By Alois Vinga
TOP local hotel chain, the Rainbow Tourism Group (RTG), has broken new ground and will pay a dividend to shareholders for the first time in almost a decade and half.
According to chief executive, Tendai Madziwanyika, the leading hotel group will be paying shareholder dividends for the first time in 13 years after successful efforts in realigning the company on a profit trajectory.
RTG boss revealed that before the end of May, shareholders are going to receive their dividends in two components of the local currency and in foreign currency.
“We have managed to pay the first dividend to shareholders since 2006 and a part of our dividend will be paid in United States dollars. This means that US$300 000 will be paid in hard currency and the company will also pay RTGS$700 000 as part of the dividend,” he said.
The development comes at a time when the entity has registered remarkable financial performance, with a revenue growth of 27 percent in the financial year ending December 31 2018.Operating profit during the period under review increased 10 times to RTGS$ 5.6 million while foreign currency revenue totaling US$11 million was generated.
“The contribution to this remarkable performance has to do with the issues that we reported on over these past few years. The first thing was cost reduction and we kept our feet on that stance as we were clear that we could not continue charging more.
“The closure of legacy problems as you are aware we closed the Beitbridge Hotel, the other one in Mozambique Beira and we also closed Zambia and all those costs were hitting us over the years but now our balance sheet is clean of all those legacy matters,” Madziwanyika said.
In the year 2018, the company managed to deliver growth in rooms, food and beverages revenue streams compared to 2017.
The performance is a solid improvement as evidenced by increased occupancies which grew by 7 percent despite having closed half of the Victoria Falls Rainbow for the first four months of 2018 as well as business closure due to post 2018 elections disturbances.

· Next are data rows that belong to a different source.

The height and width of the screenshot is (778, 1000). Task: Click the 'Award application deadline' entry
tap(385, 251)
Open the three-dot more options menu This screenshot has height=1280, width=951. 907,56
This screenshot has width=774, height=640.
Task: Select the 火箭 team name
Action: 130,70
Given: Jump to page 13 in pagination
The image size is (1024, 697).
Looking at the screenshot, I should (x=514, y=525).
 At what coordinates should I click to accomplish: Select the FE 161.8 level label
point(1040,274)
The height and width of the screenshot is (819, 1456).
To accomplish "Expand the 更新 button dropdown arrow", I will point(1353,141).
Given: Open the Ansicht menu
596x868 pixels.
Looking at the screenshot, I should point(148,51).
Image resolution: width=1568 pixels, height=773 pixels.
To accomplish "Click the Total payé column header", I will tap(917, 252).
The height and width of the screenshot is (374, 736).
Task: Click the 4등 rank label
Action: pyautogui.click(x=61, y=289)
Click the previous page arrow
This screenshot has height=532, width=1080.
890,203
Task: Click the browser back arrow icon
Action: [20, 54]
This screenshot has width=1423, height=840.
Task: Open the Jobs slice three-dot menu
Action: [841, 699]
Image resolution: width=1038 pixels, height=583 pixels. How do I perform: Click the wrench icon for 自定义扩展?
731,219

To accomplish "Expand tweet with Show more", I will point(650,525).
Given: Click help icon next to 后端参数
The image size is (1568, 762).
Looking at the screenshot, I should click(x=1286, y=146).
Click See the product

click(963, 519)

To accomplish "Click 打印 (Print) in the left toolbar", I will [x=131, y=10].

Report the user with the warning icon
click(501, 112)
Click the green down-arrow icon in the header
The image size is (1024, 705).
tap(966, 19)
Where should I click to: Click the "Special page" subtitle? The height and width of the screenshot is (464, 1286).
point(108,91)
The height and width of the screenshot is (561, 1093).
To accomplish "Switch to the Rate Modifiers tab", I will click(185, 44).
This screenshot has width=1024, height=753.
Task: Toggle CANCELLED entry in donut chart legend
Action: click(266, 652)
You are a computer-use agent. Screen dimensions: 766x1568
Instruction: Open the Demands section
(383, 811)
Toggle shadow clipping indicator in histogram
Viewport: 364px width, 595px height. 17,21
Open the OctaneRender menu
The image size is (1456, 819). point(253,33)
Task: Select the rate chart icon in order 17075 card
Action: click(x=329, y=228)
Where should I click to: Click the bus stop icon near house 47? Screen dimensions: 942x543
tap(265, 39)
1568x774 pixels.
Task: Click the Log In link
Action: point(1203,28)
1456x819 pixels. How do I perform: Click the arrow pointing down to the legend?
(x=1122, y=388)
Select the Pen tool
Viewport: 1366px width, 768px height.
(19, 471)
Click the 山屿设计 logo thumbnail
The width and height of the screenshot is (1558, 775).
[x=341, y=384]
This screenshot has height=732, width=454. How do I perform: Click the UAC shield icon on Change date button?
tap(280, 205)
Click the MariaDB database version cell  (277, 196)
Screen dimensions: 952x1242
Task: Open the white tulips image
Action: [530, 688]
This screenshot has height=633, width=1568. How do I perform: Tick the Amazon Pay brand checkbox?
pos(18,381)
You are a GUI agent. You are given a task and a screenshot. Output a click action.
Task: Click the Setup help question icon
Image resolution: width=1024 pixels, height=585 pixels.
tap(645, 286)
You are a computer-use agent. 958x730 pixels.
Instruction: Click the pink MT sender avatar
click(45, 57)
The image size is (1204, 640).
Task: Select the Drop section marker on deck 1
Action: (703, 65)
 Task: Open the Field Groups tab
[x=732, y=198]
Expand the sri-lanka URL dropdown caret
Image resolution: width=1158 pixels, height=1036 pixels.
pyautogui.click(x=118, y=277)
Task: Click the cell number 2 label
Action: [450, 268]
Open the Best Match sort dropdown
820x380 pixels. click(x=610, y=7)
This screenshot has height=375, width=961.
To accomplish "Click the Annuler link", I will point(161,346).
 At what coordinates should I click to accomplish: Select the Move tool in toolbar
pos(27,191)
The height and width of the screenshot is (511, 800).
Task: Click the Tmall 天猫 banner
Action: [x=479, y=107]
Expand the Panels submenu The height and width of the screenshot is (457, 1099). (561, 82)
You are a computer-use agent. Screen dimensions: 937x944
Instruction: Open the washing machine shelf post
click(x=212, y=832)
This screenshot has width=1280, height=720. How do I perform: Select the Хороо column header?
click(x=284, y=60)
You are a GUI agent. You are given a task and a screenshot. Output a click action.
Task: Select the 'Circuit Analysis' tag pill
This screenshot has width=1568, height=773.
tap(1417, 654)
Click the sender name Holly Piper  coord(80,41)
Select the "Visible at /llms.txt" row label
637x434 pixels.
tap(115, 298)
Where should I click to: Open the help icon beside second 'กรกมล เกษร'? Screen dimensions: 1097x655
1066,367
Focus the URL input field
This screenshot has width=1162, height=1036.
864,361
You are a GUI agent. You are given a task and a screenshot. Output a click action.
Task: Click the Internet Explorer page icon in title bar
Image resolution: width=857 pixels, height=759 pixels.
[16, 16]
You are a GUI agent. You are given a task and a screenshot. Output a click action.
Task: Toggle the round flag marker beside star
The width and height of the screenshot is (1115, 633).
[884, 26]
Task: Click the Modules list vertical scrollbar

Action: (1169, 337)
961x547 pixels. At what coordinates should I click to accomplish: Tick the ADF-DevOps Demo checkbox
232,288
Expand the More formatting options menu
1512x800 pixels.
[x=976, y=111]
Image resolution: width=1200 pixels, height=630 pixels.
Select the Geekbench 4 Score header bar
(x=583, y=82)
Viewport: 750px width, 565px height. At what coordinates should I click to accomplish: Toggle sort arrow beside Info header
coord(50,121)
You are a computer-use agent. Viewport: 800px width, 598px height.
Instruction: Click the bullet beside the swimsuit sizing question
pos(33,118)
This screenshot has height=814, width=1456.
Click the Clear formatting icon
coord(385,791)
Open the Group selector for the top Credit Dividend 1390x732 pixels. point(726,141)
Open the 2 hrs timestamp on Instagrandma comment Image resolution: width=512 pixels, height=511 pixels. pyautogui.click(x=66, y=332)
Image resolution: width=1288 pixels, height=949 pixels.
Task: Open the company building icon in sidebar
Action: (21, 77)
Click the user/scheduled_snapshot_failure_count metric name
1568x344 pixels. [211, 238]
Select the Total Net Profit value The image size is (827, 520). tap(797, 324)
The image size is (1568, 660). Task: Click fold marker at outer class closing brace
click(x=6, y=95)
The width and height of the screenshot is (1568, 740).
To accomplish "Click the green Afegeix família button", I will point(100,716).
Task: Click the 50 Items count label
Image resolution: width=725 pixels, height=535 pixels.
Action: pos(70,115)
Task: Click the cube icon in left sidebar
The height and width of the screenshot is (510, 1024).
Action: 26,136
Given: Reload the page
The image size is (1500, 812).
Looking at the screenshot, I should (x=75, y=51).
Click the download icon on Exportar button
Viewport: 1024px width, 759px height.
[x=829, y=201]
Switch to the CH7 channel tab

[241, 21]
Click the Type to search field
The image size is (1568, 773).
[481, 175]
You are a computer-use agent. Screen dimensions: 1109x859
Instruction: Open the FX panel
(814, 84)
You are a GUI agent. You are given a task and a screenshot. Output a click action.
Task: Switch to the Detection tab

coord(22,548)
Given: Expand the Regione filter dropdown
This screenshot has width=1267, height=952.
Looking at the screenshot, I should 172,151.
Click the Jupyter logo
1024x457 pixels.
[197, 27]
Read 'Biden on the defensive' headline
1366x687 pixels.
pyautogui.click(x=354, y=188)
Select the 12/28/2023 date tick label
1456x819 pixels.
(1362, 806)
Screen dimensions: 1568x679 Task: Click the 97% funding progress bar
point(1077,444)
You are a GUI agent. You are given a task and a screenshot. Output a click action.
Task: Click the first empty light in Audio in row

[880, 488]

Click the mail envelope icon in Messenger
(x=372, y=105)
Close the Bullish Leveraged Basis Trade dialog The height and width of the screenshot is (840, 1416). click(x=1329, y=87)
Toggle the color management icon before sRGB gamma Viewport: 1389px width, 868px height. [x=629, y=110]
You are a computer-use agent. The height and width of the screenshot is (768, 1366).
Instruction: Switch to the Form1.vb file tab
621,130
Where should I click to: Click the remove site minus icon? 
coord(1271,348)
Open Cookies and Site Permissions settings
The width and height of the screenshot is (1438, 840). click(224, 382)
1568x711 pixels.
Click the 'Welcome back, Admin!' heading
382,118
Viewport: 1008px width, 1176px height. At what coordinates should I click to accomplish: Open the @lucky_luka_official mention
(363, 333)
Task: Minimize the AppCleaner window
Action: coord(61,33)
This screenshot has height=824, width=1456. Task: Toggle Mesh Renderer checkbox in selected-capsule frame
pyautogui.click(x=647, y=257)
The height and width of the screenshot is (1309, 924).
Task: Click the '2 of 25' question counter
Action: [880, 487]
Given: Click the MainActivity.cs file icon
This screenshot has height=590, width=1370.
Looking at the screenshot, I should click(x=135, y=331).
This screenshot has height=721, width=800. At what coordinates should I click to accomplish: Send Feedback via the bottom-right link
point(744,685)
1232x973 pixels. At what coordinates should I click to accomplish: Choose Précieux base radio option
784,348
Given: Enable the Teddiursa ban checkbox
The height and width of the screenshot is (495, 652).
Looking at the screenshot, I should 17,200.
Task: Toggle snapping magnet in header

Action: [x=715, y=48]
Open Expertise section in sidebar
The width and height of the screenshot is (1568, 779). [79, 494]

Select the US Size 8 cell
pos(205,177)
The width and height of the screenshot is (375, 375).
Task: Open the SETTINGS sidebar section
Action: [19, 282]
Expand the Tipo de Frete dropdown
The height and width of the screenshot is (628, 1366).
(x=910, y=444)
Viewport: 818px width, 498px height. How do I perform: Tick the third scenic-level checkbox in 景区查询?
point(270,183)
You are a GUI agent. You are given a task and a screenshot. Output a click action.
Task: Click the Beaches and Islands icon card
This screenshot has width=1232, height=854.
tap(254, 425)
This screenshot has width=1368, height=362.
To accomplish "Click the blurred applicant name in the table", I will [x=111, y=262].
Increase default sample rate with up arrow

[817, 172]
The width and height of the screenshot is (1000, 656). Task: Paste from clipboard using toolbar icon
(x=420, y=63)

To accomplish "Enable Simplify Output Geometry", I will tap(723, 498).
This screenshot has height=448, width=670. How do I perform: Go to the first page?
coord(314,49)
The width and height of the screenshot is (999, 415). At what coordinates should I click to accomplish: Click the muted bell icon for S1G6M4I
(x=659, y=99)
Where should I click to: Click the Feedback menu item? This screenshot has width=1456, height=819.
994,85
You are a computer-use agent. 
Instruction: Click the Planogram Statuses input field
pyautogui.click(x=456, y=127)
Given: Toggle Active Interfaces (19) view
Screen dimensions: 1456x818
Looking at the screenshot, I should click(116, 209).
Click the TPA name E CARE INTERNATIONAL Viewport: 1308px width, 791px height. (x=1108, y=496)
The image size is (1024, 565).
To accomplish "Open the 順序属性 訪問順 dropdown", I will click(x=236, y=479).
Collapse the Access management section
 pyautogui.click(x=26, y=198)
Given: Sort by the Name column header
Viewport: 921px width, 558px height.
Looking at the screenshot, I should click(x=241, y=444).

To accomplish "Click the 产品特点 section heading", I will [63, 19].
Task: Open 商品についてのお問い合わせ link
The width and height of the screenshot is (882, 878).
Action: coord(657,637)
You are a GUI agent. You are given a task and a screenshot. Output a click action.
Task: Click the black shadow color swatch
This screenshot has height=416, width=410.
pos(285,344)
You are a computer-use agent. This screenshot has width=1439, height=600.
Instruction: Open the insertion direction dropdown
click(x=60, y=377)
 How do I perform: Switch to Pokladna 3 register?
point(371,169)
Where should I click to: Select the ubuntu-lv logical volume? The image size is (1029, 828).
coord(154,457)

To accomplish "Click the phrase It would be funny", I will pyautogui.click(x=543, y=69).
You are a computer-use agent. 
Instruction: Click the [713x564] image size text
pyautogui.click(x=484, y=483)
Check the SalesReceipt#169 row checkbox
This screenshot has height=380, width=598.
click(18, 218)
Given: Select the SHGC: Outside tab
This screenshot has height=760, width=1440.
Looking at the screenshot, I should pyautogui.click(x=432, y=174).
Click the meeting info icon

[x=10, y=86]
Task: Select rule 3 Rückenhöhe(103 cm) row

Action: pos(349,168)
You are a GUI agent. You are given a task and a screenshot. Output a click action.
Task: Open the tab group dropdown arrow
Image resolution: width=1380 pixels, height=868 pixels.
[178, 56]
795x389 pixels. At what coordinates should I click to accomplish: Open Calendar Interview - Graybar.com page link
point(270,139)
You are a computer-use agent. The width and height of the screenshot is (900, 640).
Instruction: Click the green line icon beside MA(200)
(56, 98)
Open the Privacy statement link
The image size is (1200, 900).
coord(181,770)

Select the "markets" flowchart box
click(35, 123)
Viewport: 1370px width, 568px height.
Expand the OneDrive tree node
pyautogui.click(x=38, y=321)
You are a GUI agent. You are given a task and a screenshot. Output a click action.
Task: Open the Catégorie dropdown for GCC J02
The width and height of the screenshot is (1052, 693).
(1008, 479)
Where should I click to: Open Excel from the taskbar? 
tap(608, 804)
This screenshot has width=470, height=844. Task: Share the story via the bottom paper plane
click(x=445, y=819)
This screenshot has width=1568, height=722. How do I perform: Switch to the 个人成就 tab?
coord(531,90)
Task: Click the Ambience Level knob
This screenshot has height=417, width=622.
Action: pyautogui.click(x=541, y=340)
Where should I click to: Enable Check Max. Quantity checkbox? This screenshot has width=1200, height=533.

In 2012, the company was technically insolvent, saddled with total borrowings of US$25 million largely from the AfreximBank loan of US$8 million and the PTA Bank loan of US$3 million while local banks were owed US$15 million.
The group had a funding gap of US$16 million, resulting in net exposure of US$42 million. However, following the various initiatives of debt restructuring that include debt write-offs and capital calls the hotel group has managed to strengthen its balance sheet and is optimistic of future growth.